You are LOYAL…you are convinced that your siblings and cousins are your best friends in the world and you love them dearly. You tell us that your “Brudder, Nicolas” is your very best friend. You talk about your baby sister who is going to come home from Ethiopia someday, and how you cannot wait to meet her, and how excited you are to be a big brother.

You are OBSERVANT and CHARMING and DEAR…on most days, you will size up whatever outfit or accessory I am wearing and tell me, “oh Mommy, you look SO pretty today. I love your dress.” Or, “oh look Mommy how you painted your nails so beautifully, I like them!”  You are also fond of telling me that someday when you are all grown up, you will buy the house next door, so that you can live close by to me forever.

No matter where you live someday, or how grown up you get, in my heart you will always be my “Little Jo” and I will forever be so amazingly blessed to be your Mother.

Happy Birthday, Sweet Josiah!

GLADNEY-APPROVED!

Last Tuesday we received an email from our caseworker at Gladney with the opening line….

“Congratulations, you are now Gladney approved!!!….”

This is HUGE progress, and means that our adoption agency and all the power vested therein has officially approved our full adoption application, home study, etc. From what my adoption friends tell me, this approval means we can officially say that we are “paper-pregnant” for our little girl! We are so excited! (Be sure to look for a little counting “Ticker” to show up soon on our web page.)

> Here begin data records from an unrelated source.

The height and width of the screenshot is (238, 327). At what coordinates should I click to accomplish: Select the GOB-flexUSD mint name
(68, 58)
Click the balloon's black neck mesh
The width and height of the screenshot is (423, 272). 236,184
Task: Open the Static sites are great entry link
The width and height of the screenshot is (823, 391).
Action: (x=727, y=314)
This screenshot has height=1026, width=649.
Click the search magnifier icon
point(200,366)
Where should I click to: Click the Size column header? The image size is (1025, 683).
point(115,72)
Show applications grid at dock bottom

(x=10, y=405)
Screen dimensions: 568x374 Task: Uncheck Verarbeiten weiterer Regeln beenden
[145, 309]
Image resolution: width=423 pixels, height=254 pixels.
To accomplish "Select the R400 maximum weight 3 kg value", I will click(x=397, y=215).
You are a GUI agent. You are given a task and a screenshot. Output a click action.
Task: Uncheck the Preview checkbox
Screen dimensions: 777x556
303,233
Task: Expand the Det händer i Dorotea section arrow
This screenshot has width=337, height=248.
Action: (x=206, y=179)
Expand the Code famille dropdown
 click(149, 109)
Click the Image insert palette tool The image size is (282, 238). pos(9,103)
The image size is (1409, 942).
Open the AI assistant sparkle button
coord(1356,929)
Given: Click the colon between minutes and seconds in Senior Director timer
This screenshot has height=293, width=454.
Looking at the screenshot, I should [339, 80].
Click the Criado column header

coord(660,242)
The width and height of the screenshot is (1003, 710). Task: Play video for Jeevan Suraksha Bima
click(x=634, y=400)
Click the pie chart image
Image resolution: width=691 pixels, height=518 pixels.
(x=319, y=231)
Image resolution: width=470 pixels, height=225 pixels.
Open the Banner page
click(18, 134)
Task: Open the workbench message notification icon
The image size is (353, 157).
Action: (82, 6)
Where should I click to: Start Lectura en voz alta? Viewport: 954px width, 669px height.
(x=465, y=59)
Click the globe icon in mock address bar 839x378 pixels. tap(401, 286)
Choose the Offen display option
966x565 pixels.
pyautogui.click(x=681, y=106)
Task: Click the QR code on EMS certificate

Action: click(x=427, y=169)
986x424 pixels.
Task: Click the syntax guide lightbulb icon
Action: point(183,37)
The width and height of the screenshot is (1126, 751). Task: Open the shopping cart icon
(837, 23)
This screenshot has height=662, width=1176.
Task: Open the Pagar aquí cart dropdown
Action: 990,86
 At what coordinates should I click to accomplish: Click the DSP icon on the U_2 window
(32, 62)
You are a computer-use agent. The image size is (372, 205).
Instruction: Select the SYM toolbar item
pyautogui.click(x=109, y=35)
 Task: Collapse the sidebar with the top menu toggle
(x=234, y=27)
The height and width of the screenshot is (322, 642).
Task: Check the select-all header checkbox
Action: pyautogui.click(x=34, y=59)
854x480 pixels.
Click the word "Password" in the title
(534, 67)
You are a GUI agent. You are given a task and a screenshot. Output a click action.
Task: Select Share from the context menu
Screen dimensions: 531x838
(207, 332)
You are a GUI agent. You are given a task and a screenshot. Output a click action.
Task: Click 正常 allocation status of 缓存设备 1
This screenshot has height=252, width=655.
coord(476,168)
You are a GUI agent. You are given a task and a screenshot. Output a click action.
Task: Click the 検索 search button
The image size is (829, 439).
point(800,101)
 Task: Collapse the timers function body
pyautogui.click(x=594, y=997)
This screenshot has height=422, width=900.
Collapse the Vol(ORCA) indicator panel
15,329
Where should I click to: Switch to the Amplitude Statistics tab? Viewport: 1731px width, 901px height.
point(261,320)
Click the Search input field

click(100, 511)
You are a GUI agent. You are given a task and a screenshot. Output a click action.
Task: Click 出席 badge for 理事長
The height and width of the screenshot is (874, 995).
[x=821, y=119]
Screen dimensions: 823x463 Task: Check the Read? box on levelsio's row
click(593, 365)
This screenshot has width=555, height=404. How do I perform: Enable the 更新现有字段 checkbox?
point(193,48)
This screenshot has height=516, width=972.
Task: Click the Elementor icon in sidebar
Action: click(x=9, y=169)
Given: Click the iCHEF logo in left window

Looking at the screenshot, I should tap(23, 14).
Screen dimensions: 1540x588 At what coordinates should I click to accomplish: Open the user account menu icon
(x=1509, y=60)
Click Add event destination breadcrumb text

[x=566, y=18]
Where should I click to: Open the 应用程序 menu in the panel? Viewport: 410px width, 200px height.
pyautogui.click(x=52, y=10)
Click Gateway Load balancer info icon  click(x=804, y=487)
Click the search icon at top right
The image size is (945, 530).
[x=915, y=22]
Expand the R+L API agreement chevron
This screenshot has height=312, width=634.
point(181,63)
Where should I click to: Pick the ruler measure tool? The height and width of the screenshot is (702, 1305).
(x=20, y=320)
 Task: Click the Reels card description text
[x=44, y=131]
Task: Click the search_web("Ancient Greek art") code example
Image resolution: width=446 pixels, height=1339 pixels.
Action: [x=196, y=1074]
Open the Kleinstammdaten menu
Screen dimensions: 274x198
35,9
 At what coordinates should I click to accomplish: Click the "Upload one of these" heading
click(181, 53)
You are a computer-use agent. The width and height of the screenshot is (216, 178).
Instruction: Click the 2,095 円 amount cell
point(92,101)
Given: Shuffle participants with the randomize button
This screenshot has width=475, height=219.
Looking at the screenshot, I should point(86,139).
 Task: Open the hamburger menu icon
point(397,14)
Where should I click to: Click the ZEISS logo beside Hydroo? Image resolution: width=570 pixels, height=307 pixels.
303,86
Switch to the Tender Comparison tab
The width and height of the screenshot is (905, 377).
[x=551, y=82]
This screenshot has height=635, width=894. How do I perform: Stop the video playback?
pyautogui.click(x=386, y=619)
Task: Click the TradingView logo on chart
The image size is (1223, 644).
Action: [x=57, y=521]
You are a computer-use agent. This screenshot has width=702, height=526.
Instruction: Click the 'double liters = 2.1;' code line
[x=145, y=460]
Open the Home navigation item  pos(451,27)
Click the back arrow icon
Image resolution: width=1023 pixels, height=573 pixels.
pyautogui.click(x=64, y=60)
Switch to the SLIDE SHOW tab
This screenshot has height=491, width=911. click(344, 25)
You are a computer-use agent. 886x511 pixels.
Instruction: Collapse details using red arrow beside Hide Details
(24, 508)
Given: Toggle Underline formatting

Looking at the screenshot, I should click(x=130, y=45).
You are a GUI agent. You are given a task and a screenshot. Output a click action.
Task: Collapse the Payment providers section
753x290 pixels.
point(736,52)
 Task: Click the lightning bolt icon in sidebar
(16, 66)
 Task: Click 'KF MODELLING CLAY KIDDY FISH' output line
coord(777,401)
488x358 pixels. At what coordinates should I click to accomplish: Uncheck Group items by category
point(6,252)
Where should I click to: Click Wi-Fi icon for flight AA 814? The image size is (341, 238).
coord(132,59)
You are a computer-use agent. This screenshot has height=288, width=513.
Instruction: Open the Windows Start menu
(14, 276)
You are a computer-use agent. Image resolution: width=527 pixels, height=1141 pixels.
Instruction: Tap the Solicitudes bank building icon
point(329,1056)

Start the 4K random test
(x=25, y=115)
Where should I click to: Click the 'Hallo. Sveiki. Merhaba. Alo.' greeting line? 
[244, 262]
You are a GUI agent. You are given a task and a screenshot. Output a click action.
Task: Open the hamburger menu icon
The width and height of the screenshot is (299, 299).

Currently we are waiting on US Customs to approve our application for our I-600A forms. This the biggest piece of red tape that remains between us and a spot on the waitlist in Ethiopia. What is an I-600A, you ask? Good question!

I found this sweet little explanation on an International Adoption Website which is pretty reader-friendly. I just love the ending note “Keep in mind that processing your I600A may take as long as 90 days – if everything goes smoothly.”

Jay and I are learning that expecting everything to go smoothly really isn’t very realistic in general in the adoption world. Rather, it is best to assume that things will happen when they happen for a reason, and that ultimately no waits, lags, mistakes, or even oversights on anyone’s part is going to thwart our being matched with the little girl chosen for our family.  Which is not to say these lags or delays are going to be easy or pleasant; after all, there is a tiny little girl waiting at the end of all this, and we’d love for her to be with her new family sooner rather than later.

For now, we are thankful for receiving our Gladney approval, and excited about the next steps in our process!